For the LD-Main configuration, the results were similar, but quality loss was larger. Thus, the proposed scheme is appropriate for use with the RA-Main configuration. The proposed algorithm achieved an 18.06–49.52 % of time reduction with a 0.6–1.3 % of BDBR for the RA-Main configuration with class A sequences. For class B sequences, a 28.92–45.38 % of time reduction with a 0.3–1.2 % of BDBR increment under the RA-Main profile was achieved, and a 22.48–42.04 % time savings with a 0.6–3.4 % of BDBR increment under LD-Main configuration was achieved. For class C sequences, a 26.86–30.90 % of encoding time saving with a 0.1–0.5 % BDBR increment under the RA-Main configuration was achieved, and a 15.64–26.34 % of time reduction with 0.7–4.6 % of BDBR increment under the LD-Main configuration was achieved. In class D sequences, a 16.10–43.57 % of time reduction with a 0.4–0.6 % of BDBR increment under the RA-Main configuration was achieved. In the LD-Main configuration, 12.01–36.83 % of time-saving factor with a 0.1–0.5 % of BDBR increment was achieved.

Tables 9 and 10 show the performance comparison with the existing methods, respectively. The proposed algorithm achieved more time reduction than other well-known algorithms with considerable loss. For ECU, unnecessary recursive routines were used. However, the proposed algorithm detected many SKIP and Merge modes at a depth level of 0. Thus, the proposed algorithm reduced the number of unnecessary recursive routines. It means that the proposed algorithm can reduce unnecessary routines. For ESD [22], the reported method processed all prediction stages in the beginning step. However, the proposed algorithm decided a proper CU node before the prediction stage started. Thus, the algorithm resulted in more speedup than for ESD [22].

When compared with Sampaio’s method [35], 12 % of average time-saving factor was achieved with similar BDBR under the RA-Main configuration. For Yang’s method [36], a similar performance was observed (about 12 % of time-saving factor compared to Yang’s method). ECU [21] seems good in terms of BDBR performance.

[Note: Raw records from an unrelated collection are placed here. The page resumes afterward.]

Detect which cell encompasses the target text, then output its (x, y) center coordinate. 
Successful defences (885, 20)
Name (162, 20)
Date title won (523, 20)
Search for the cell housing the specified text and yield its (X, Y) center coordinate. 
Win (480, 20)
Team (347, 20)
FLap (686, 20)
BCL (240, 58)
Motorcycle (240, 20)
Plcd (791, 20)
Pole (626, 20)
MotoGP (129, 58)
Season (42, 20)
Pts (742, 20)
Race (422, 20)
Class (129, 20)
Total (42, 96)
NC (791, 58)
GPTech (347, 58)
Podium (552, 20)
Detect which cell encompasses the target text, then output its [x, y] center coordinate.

In case of the LD-Main configuration, the proposed algorithm achieved about 30 % of average time-saving factor while keeping 2.2 % of BDBR performance. For BQMall sequence (Class C), the suggested algorithm gave a little large BDBR loss. In other sequences, we can see that the proposed scheme achieves a reliable performance. In case of Sampaio’s and Yang’s algorithms, 23.79 and 17.93 % of time reductions were observed in the average encoding time, respectively. Compared to Sampaio’s method [35], the proposed algorithm yielded over 16 % of time reduction. For Yang’s algorithm [36], up to 24 % of time-saving factor was achieved. From the results, we are able to deduce that the proposed algorithm is very effective in the HEVC encoding system.

5 Conclusions

An efficient CU determination algorithm was proposed using neighboring block information for the smart surveillance system. The proposed algorithm was based on the characteristics of natural video sequences using conditional probability values between a current block and adjacent blocks. The SKIP flag and CBF were used to detect the SKIP mode. The Merge flag was examined to identify the Merge mode. When adjacent CTUs were selected as SKIP or Merge mode, further processes were omitted.

One of the most important challenges for fast algorithm development in HEVC is a trade-off between video quality and encoding time reduction. An encoding time reduction of more than 35 % in random-access configuration and a 29 % encoding time saving in low-delay configuration with a negligible video quality loss and bit-rate increment were achieved. The proposed scheme can support to make real-time HEVC video system in the networked smart surveillance system. For further work, we should consider a fast prediction unit (PU) decision scheme to obtain more spedup gain, including a selection of transform unit (TU) size, adaptively.